The 24-year-old, who goes under the moniker Malwaretech, was accused by US authorities of having created and sold the infamous Kronos banking malware between 2014 and 2015.

He has denied the charges and fought the case since his arrest, with no trial date set as of yet.

Now, a US federal grand jury issued a superseding indictment against Hutchins with four further charges, taking the total number of allegations to ten.

Hutchins is now accused of creating the Upas Kit (also known as Rombrast) as well as Kronos, and distributing it between 2012 and 2015.

Court documents obtained by USA Today describe the Upas Kit as as an information stealer that uses a form grabber and web injections to intercept and exifltrate sensitive personal information from victims' computers.

Prosecutors allege that Hutchins provided the Upas Kit to an unnamed person who used the handles Vinny, VinnyK, Gone with the Wind, Cocaine, Jack of All Trades and Aurora123.

Aurora123 is alleged to have sold and distributed the Upas Kit to a person located in Wisconsin for US$1500 in digital currency.

Under the monikers Vinny and VinnyK, the person is alleged to have marketed the Kronos banking malware Hutchins is accused of creating in 2014 in the Darkode and forums, earning US$3000 in one sale in the latter marketplace.

Hutchins is also alleged to have distributed Kronos to an unnamed but known Californian cyber criminal, the US authorities said.

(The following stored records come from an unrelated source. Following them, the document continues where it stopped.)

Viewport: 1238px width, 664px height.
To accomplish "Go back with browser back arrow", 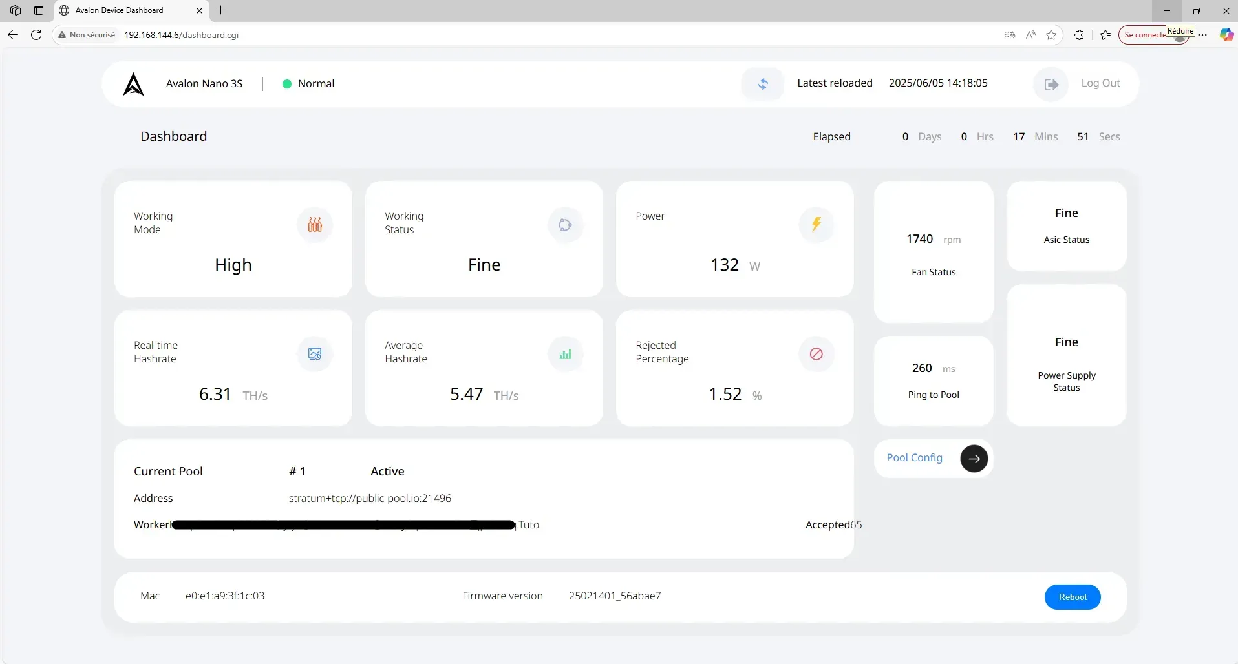I will 13,35.
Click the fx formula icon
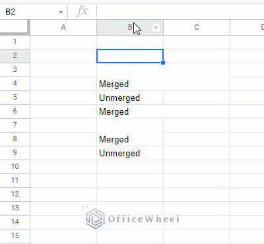Screen dimensions: 264x244 82,11
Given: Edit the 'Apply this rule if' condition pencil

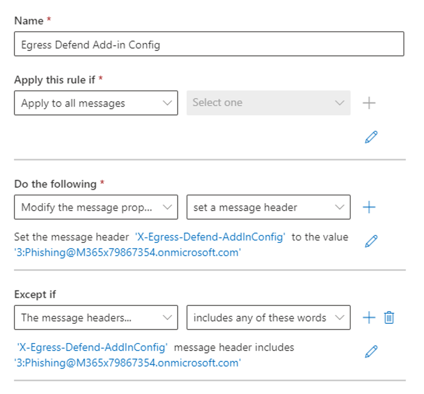Looking at the screenshot, I should 371,137.
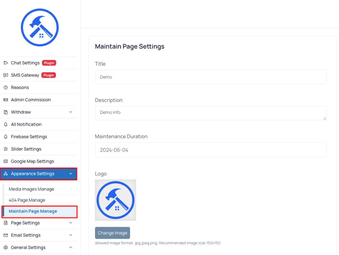Click the SMS Gateway message icon

pos(6,75)
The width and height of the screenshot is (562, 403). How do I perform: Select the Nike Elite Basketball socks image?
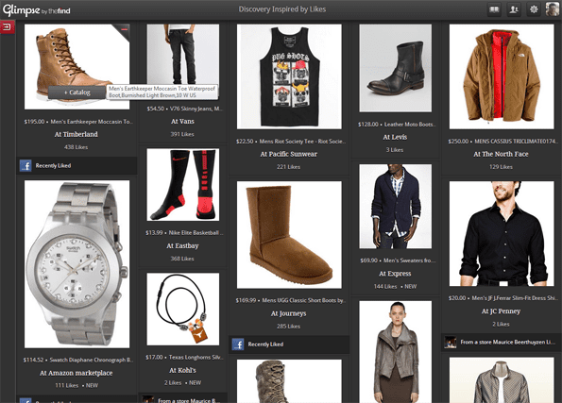(x=183, y=184)
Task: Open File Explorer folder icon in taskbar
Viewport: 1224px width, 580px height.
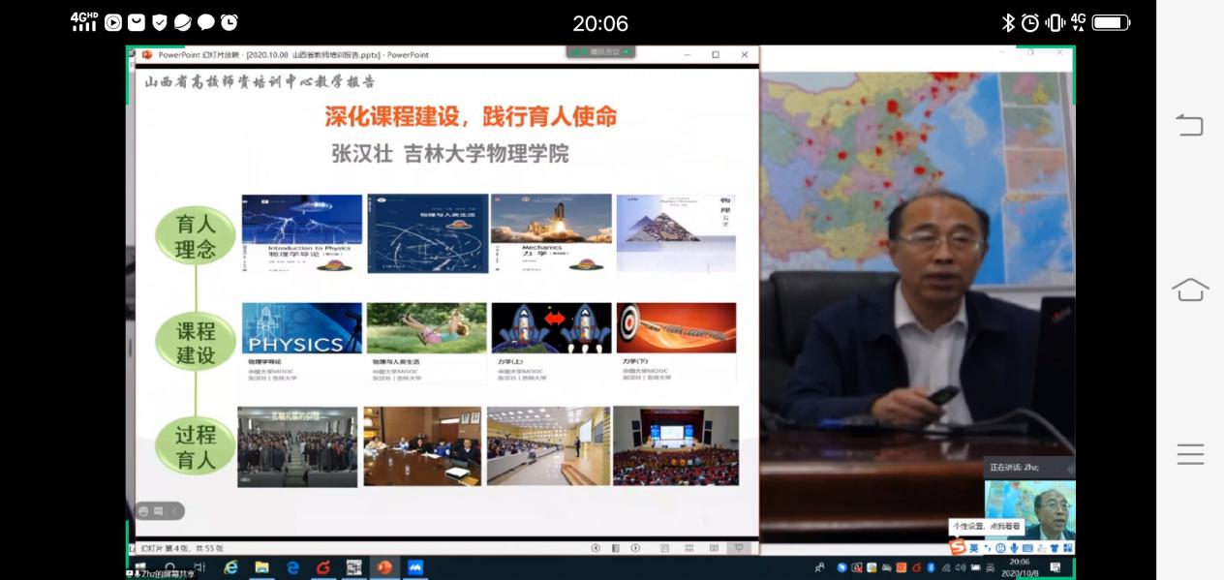Action: pyautogui.click(x=261, y=567)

The FBI based the new allegations on intercepted internet chat messages allegedly between Hutchins and the unnamed individuals said to have assisted him marketing, selling and distributing Kronos and the Upas Kit.

The superseding indictment charges Hutchins with:

  • One count of conspiring to commit computer fraud and abuse, and intercept electronic communications.
  • One count of conspiring to commit wire fraud.
  • Six counts related to distributing, selling, promoting, and advertising a device used to intercept electronic communications.
  • Two counts of attempting to access a computer without authorisation.
  • One count of making a false statement to the FBI.

Via Twitter, Hutchins called the charges "bullshi*t" and denied lying to the FBI.

Having spent over US$100,000 on fighting his case, Hutchins is calling for donations from supporters to continue his defence.

His defence lawyers Brian Klein and Marcia Hoffman expressed disappointment with the additional charges, calling the superseding indictment "meritless".

"It [the superseding indictment] only serves to highlight the prosecution’s serious flaws. We expect @MalwareTechBlog to be vindicated and then he can return to keeping us all safe from malicious software," Klein said.